Je ne suis pas infirmière et j’ai la chance d’être en bonne santé, et donc de n’être que très peu confrontée au milieu des soins. J’ai aussi la chance de pouvoir aller travailler sans la boule au ventre, de pouvoir terminer ma journée à l’heure, de ne pas travailler la nuit et de rentrer chez moi avec le sourire, parfois quelques soucis comme tout le monde, mais sans me dire que, faute de temps, la toilette d’une personne a été bâclée. Quand je repense à ma journée, je n’ai pas le souvenir d’avoir versé des larmes entre deux salles d’opération. Je n’ai pas dû écourter la discussion avec un patient qui me parle de sa chimio car mon temps est compté et que je dois aller m’occuper d’un-e autre patient-e.
J’ai la chance de ne pas vivre tout ça, parce que justement, je ne suis pas infirmière. Mais j’ai discuté avec assez d’entre elles et eux pour connaître la réalité et le poids qui pèse sur leurs épaules. Un poids qu’ils acceptent avec résilience et patience, mais ces qualités arrivent à leurs limites. Preuve en est que 40% d’entre eux quittent la profession prématurément, un tiers ayant moins de 35 ans. Et parallèlement à cela, les besoins en soins vont augmenter. Alors, que faire? Les applaudir, chaque soir au balcon? Investir dans la formation? Soutenir moralement mes amis au bord du burn out? Oui, mais pas que. Pour pouvoir continuer à exercer, et donc à nous soigner, les soignant-e-s ont besoin d’un vrai soutien, moral ET politique.

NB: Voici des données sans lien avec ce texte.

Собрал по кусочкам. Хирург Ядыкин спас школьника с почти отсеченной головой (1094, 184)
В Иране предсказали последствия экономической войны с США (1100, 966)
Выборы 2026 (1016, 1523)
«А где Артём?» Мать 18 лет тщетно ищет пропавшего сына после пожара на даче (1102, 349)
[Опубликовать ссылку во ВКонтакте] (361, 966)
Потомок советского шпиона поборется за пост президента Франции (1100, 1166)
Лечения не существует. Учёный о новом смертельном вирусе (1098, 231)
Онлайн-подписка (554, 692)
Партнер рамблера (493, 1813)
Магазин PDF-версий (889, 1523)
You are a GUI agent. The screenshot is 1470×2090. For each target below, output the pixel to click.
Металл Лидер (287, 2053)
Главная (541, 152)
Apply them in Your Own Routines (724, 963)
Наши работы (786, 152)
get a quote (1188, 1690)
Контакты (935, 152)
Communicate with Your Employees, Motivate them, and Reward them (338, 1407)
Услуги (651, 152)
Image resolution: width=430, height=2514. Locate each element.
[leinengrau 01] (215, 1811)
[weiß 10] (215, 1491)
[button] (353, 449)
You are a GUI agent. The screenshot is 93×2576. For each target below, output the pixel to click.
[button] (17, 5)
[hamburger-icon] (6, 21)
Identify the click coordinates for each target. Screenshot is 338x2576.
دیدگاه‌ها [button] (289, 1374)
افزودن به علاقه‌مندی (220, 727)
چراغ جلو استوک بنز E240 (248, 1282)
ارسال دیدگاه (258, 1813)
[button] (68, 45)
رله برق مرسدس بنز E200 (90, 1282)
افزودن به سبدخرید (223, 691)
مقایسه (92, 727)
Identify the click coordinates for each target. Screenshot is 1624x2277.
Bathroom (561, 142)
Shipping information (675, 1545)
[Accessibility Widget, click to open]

A un moment ou un autre, on sera tous confronté à l’hôpital. Je sais que le jour où ce sera mon tour, je tomberai sur une infirmière qui s’inquiétera sincèrement pour moi et qui s’épuisera à me soigner, parce que c’est ce qu’elles font déjà et c’est ce qu’elles sont au plus profond d’elles-mêmes: des soignantes, empathiques et attentives. Mais j’espère qu’elle aura le temps de s’occuper de moi consciencieusement, en pensant à moi, à mes contre-indications, à mon dossier. Et qu’elle ne sera pas déjà en train de penser au prochain patient, puis à celui d’après encore. Parce que c’est ça, la situation actuelle. Elles n’ont pas le temps de faire un pansement qu’elles doivent déjà réfléchir au médicament de la patiente dans la chambre d’à côté.
C’est ce que me raconte un de mes plus proches amis, chaque fois que je le vois, tellement cette situation est difficile à vivre pour lui. Depuis que je le connais, il est passionné par son métier. Il s’est formé durant des années: 3 ans d’apprentissage, une année de maturité, 3 ans de HES. Et maintenant, consécration, il est
devenu infirmier diplômé. Mais je m’inquiète pour lui. Combien de temps va-t-il encore pouvoir tenir dans ces conditions? Quand va-t-il rejoindre ces 40% qui abandonnent ce métier, pourtant si beau?
Alors pour lui, pour toutes ses consœurs et confrères, pour les
patient-e-s et les futur-e-s patient-e-s, je voterai oui à l’initiative pour des soins infirmiers forts et je vous encourage à le faire.